■ Problem to solve:
Starting from the line with "How do I perform: Open the Options menu?" and going up to and including the line with "Given: Switch to the Access Rights tab", copy the listing below exactly. Leave all images out.
START Input records
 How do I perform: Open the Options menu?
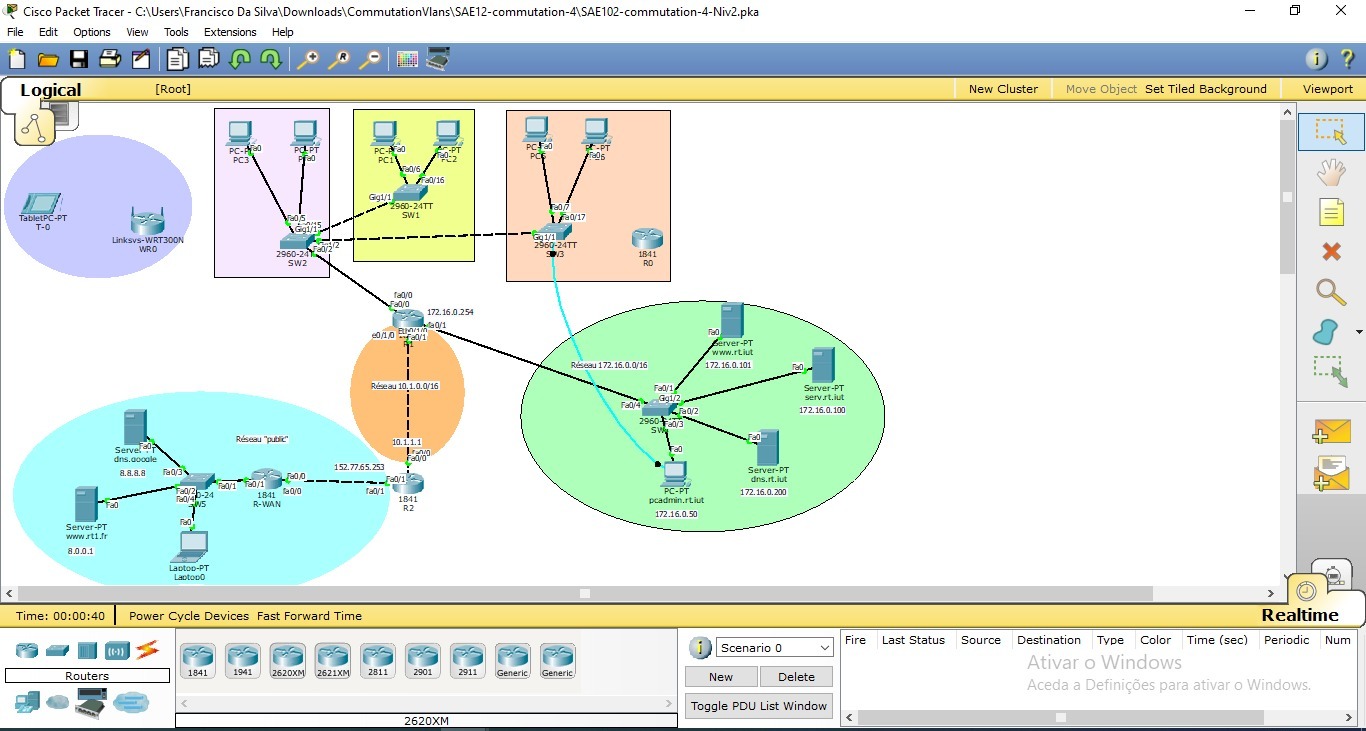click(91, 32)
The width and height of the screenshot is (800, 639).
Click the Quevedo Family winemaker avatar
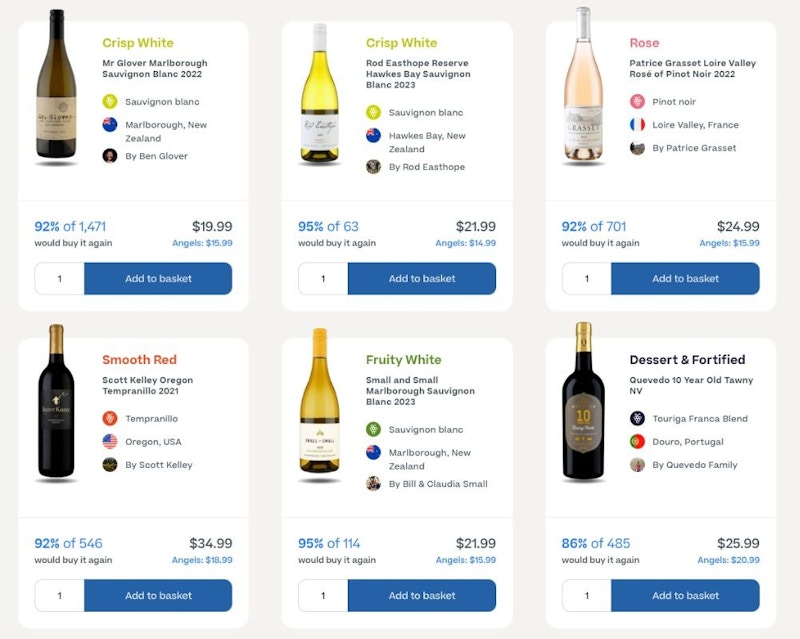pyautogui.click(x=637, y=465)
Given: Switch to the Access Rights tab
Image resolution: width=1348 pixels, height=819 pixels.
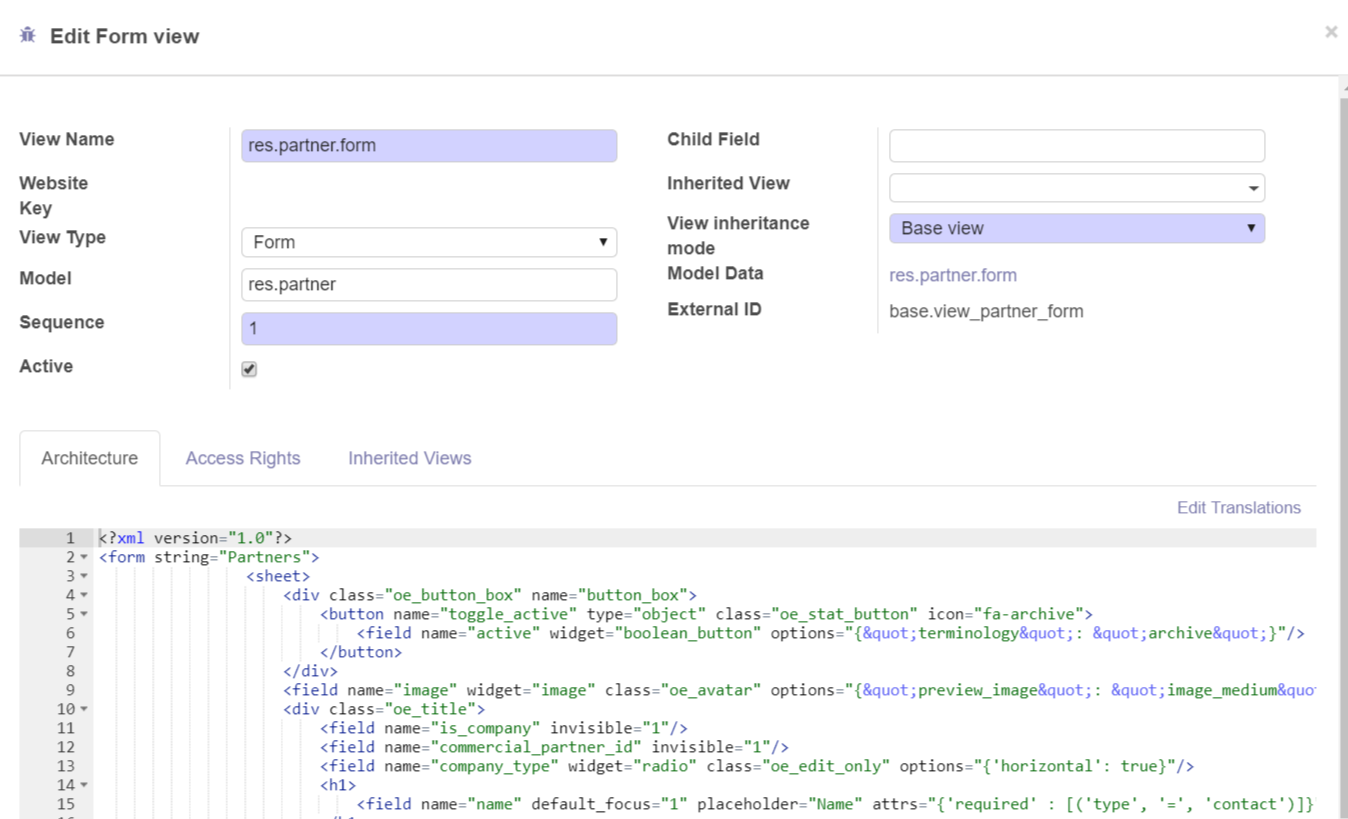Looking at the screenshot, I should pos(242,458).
END Input records
START Input records
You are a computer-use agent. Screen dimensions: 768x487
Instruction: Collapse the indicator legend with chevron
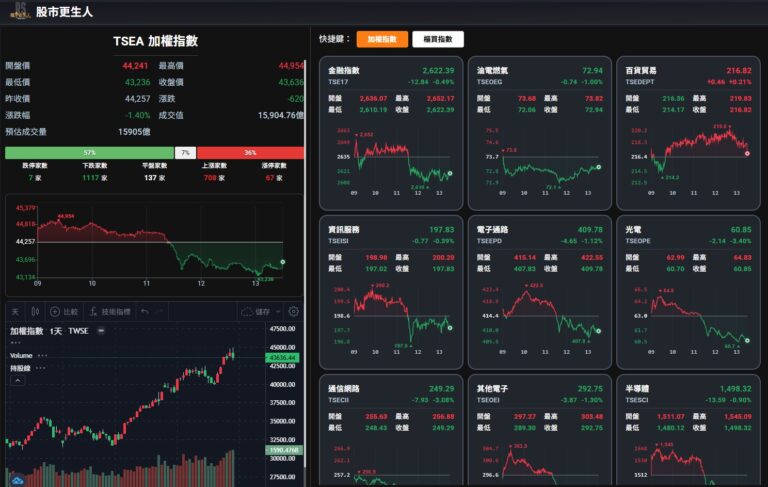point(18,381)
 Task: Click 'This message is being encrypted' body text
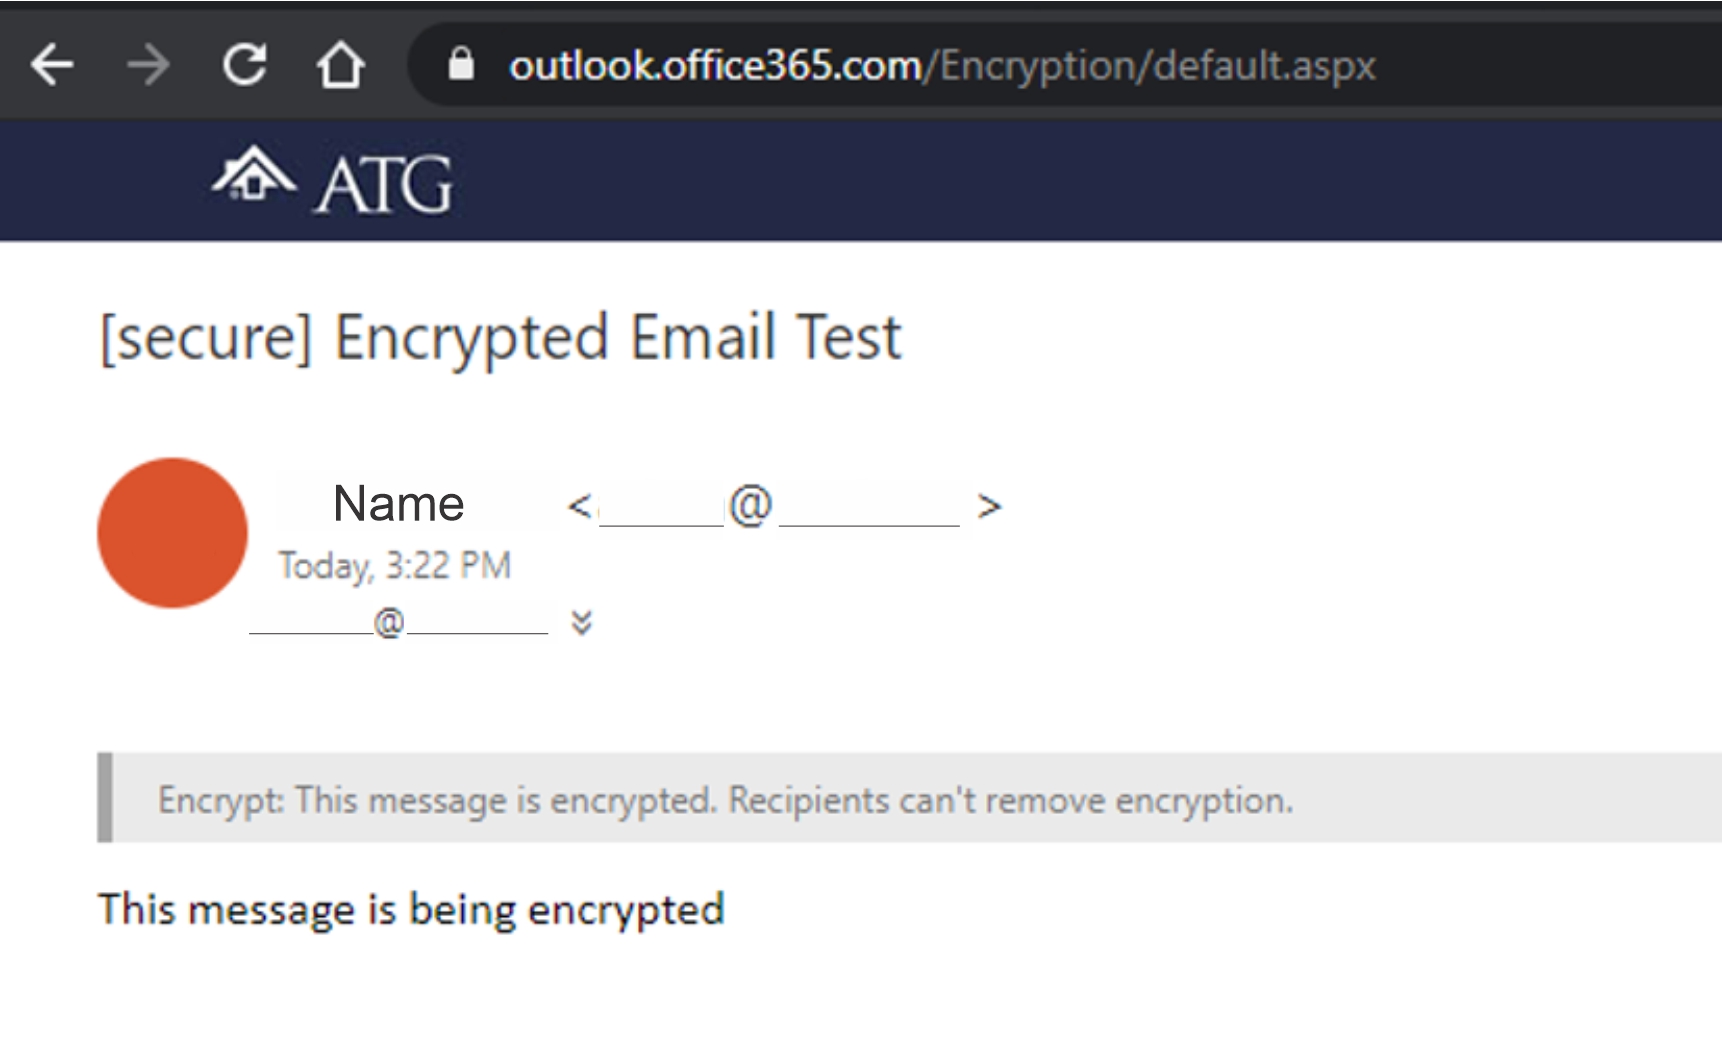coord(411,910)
END Input records
START Input records
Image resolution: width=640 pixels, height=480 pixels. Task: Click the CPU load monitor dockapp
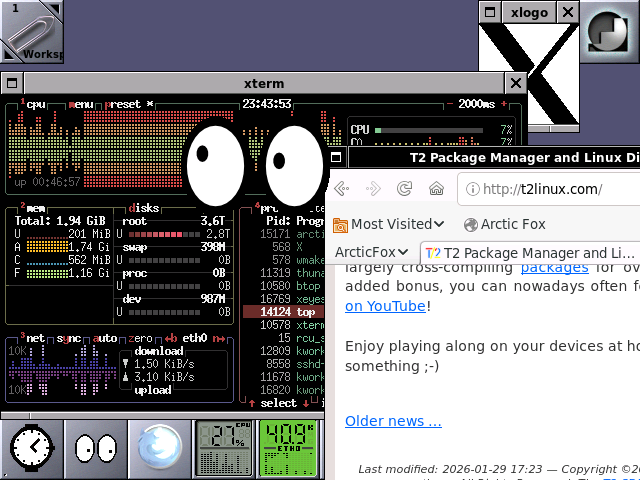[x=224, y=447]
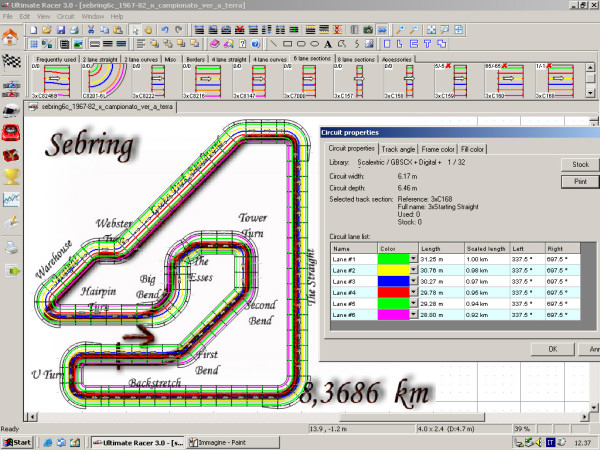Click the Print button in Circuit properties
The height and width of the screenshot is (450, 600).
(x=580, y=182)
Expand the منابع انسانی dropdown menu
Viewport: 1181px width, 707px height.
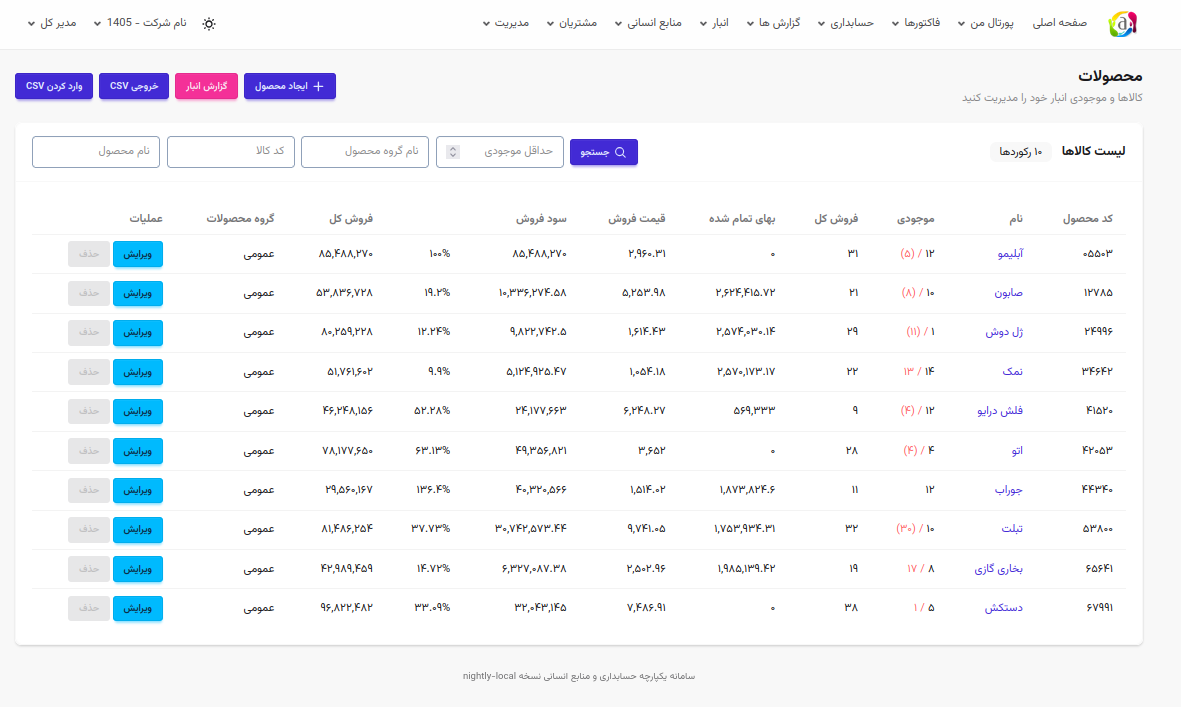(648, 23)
END Input records
■ Solution to this problem:
 How do I perform: Open the Options menu?
click(91, 32)
The width and height of the screenshot is (800, 639).
Click the Quevedo Family winemaker avatar
pyautogui.click(x=637, y=465)
Given: Switch to the Access Rights tab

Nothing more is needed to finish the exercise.